You see, this is how you start. Now here we go again, just one of these - "Go on then, good boy, fetch it here - yes!" "Good dog! Yes he is, a good dog!" Probably saw him jumping up there, don't know if you noticed, he didn't jump up on me, what he did is he jumped in excitement. I've taught my dog not to jump on me because it's bad manners to all intents and purposes. Now we can go on from this and just increase it by using different lures - get a one with a rabbit skin on it. This is a gun dog type dummy, so we use the rabbit skin one now, but I want to go one or two steps further. "Come here. Good. Here, sit."

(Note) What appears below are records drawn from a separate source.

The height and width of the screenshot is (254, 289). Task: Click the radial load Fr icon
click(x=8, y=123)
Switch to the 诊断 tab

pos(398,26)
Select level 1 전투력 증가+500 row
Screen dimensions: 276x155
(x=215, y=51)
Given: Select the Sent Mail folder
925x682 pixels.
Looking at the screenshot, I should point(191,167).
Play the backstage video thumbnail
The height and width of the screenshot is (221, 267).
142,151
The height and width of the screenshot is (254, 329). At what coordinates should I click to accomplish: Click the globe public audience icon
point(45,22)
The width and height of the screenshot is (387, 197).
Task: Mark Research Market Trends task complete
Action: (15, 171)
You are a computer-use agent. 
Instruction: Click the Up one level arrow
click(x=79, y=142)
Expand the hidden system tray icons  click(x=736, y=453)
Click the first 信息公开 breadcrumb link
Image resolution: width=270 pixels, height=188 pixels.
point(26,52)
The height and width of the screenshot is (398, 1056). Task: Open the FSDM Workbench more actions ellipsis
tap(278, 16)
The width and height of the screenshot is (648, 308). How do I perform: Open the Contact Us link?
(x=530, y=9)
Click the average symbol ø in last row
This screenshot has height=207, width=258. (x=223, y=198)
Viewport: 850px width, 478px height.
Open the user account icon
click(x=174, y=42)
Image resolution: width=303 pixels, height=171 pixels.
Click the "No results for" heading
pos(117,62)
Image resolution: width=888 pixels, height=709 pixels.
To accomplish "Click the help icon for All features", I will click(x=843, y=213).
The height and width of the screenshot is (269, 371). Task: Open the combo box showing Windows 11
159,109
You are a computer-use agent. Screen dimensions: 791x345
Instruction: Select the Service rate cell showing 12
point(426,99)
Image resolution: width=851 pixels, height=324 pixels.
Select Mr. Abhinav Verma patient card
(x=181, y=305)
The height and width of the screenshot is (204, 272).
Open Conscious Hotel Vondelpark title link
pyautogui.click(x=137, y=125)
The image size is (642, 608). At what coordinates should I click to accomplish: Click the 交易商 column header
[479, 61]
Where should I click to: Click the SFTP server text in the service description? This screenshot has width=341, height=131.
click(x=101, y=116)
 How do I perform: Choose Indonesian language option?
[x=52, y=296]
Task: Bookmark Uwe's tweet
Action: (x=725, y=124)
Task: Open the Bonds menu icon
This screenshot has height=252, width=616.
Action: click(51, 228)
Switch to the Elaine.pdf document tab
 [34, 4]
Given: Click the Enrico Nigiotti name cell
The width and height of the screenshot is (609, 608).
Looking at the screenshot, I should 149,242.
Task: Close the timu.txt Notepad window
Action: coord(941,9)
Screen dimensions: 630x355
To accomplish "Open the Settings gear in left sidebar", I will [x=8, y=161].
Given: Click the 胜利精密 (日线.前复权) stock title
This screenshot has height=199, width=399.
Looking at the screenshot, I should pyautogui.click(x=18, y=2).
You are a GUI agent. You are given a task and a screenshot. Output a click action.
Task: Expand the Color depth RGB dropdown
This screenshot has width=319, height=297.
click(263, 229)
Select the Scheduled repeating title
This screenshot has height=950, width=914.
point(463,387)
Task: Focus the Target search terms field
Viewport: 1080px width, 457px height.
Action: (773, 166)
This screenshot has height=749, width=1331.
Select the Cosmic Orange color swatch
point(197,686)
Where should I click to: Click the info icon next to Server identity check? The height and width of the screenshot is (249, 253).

I'm going to hold his collar and I am going to throw it so he can't go till I tell him. "Okay!" "Fetch it here" "Where is it?" Oh Oh! He went to get that one, not quite sure of the rabbit. "Which one is it? Go on then. Okay." I use that on my gun dogs so he's never had to pick one of these up and he's never picked a rabbit up. So, "Where is it? Fetch it here. Here, fetch it here." He's never picked that up and I've never ever trained him to do that. This is the one they use on my gun dogs, I'll be showing you that later in a different DVD. But now, "here", I am going to get him to sit, hold his collar, throw it - "Okay" - so, I made him hold back there, the reason being, every time I throw something, "There, good dog", I don't want him to chase after it so once I've got him to that level - "here, sit" - I'm then going to take him out into the garden and show you how to do it properly while you're outside and in the park.

So, that's where we are going now. Okay, so now we are in the garden with a little alleyway so he can't run past me. Now we're in a much wider garden and he'll be more happy to bring it back to me now that we've done that in a narrow area that he hadn't managed to get past me and so I'm going to use the same sock, but this time, I don't want him to touch it so, that's why I held his collar before, so I'm going to say, "Leave it!" "Go ahead, fetch it here. Good boy! Dead. " Tell him "dead" to release it and once he releases it, swap it with a treat and take it off him. Don't try to snatch it off him. "Sit. Good. Leave it." "Okay. Fetch it here. Good. Dead. Sit. Good." You can use varying things, dumb bells, balls anything like that - "Here, here, sit. Leave it" - "Okay." "Fetch it here. Good. Good boy! Dead. Sit. Good boy!" Going to give him a treat for that - "Good" - always finish with a "Good", treat. Always finish your training on a high never finish it on a negative or in a bad mood. Vitally important. "Well done Charlie! Good dog! Come on, Fetch it! Yes!